> _Excerpted records_:
____

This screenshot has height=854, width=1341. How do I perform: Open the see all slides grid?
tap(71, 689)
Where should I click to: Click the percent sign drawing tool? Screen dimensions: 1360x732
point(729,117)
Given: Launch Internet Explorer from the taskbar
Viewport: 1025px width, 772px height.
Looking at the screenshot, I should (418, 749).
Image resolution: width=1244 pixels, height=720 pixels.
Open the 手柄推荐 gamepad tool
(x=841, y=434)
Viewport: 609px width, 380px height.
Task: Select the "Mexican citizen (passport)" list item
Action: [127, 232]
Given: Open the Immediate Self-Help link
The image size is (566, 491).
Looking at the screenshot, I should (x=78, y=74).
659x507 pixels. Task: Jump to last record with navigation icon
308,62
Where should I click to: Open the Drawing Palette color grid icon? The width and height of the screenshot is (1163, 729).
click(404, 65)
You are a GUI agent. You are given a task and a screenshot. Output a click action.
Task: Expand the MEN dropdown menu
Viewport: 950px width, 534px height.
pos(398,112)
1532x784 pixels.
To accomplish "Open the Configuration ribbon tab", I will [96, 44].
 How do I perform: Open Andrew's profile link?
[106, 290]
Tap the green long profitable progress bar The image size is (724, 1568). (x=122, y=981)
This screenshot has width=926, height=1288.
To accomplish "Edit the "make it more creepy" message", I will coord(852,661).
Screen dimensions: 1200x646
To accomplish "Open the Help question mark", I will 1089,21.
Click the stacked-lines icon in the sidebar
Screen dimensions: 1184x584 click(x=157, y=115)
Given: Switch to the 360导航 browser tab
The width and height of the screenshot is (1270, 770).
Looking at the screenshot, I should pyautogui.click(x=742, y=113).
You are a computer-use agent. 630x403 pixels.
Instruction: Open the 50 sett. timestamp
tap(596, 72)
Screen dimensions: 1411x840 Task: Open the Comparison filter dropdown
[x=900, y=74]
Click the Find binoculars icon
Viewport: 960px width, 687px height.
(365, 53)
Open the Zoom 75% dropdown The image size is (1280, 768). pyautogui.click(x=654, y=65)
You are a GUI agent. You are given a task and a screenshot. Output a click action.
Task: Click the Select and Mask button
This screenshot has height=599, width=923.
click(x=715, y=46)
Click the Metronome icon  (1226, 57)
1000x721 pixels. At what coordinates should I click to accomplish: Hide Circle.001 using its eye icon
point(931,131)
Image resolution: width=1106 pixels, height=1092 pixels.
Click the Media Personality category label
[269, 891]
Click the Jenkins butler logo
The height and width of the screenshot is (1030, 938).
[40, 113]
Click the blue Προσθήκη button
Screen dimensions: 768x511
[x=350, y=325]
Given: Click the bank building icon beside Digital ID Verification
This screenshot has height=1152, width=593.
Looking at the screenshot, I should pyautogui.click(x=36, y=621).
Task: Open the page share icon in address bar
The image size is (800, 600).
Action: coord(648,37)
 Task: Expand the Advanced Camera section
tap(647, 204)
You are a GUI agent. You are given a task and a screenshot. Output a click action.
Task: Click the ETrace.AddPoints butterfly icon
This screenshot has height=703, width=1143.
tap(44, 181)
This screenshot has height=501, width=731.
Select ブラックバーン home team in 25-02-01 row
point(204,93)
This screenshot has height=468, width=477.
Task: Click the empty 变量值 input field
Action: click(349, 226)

____

> _Your goal_:
Reproduce the listing above exactly, in its entirety.

> _Expected answer_:
This screenshot has height=854, width=1341. How do I perform: Open the see all slides grid?
tap(71, 689)
Where should I click to: Click the percent sign drawing tool? Screen dimensions: 1360x732
point(729,117)
Given: Launch Internet Explorer from the taskbar
Viewport: 1025px width, 772px height.
Looking at the screenshot, I should (418, 749).
Image resolution: width=1244 pixels, height=720 pixels.
Open the 手柄推荐 gamepad tool
(x=841, y=434)
Viewport: 609px width, 380px height.
Task: Select the "Mexican citizen (passport)" list item
Action: [127, 232]
Given: Open the Immediate Self-Help link
The image size is (566, 491).
Looking at the screenshot, I should (x=78, y=74).
659x507 pixels. Task: Jump to last record with navigation icon
308,62
Where should I click to: Open the Drawing Palette color grid icon? The width and height of the screenshot is (1163, 729).
click(404, 65)
You are a GUI agent. You are given a task and a screenshot. Output a click action.
Task: Expand the MEN dropdown menu
Viewport: 950px width, 534px height.
pos(398,112)
1532x784 pixels.
To accomplish "Open the Configuration ribbon tab", I will [96, 44].
 How do I perform: Open Andrew's profile link?
[106, 290]
Tap the green long profitable progress bar The image size is (724, 1568). (x=122, y=981)
This screenshot has width=926, height=1288.
To accomplish "Edit the "make it more creepy" message", I will coord(852,661).
Screen dimensions: 1200x646
To accomplish "Open the Help question mark", I will 1089,21.
Click the stacked-lines icon in the sidebar
Screen dimensions: 1184x584 click(x=157, y=115)
Given: Switch to the 360导航 browser tab
The width and height of the screenshot is (1270, 770).
Looking at the screenshot, I should pyautogui.click(x=742, y=113).
You are a computer-use agent. 630x403 pixels.
Instruction: Open the 50 sett. timestamp
tap(596, 72)
Screen dimensions: 1411x840 Task: Open the Comparison filter dropdown
[x=900, y=74]
Click the Find binoculars icon
Viewport: 960px width, 687px height.
(365, 53)
Open the Zoom 75% dropdown The image size is (1280, 768). pyautogui.click(x=654, y=65)
You are a GUI agent. You are given a task and a screenshot. Output a click action.
Task: Click the Select and Mask button
This screenshot has height=599, width=923.
click(x=715, y=46)
Click the Metronome icon  (1226, 57)
1000x721 pixels. At what coordinates should I click to accomplish: Hide Circle.001 using its eye icon
point(931,131)
Image resolution: width=1106 pixels, height=1092 pixels.
Click the Media Personality category label
[269, 891]
Click the Jenkins butler logo
The height and width of the screenshot is (1030, 938).
[40, 113]
Click the blue Προσθήκη button
Screen dimensions: 768x511
[x=350, y=325]
Given: Click the bank building icon beside Digital ID Verification
This screenshot has height=1152, width=593.
Looking at the screenshot, I should pyautogui.click(x=36, y=621).
Task: Open the page share icon in address bar
The image size is (800, 600).
Action: coord(648,37)
 Task: Expand the Advanced Camera section
tap(647, 204)
You are a GUI agent. You are given a task and a screenshot. Output a click action.
Task: Click the ETrace.AddPoints butterfly icon
This screenshot has height=703, width=1143.
tap(44, 181)
This screenshot has height=501, width=731.
Select ブラックバーン home team in 25-02-01 row
point(204,93)
This screenshot has height=468, width=477.
Task: Click the empty 变量值 input field
Action: click(349, 226)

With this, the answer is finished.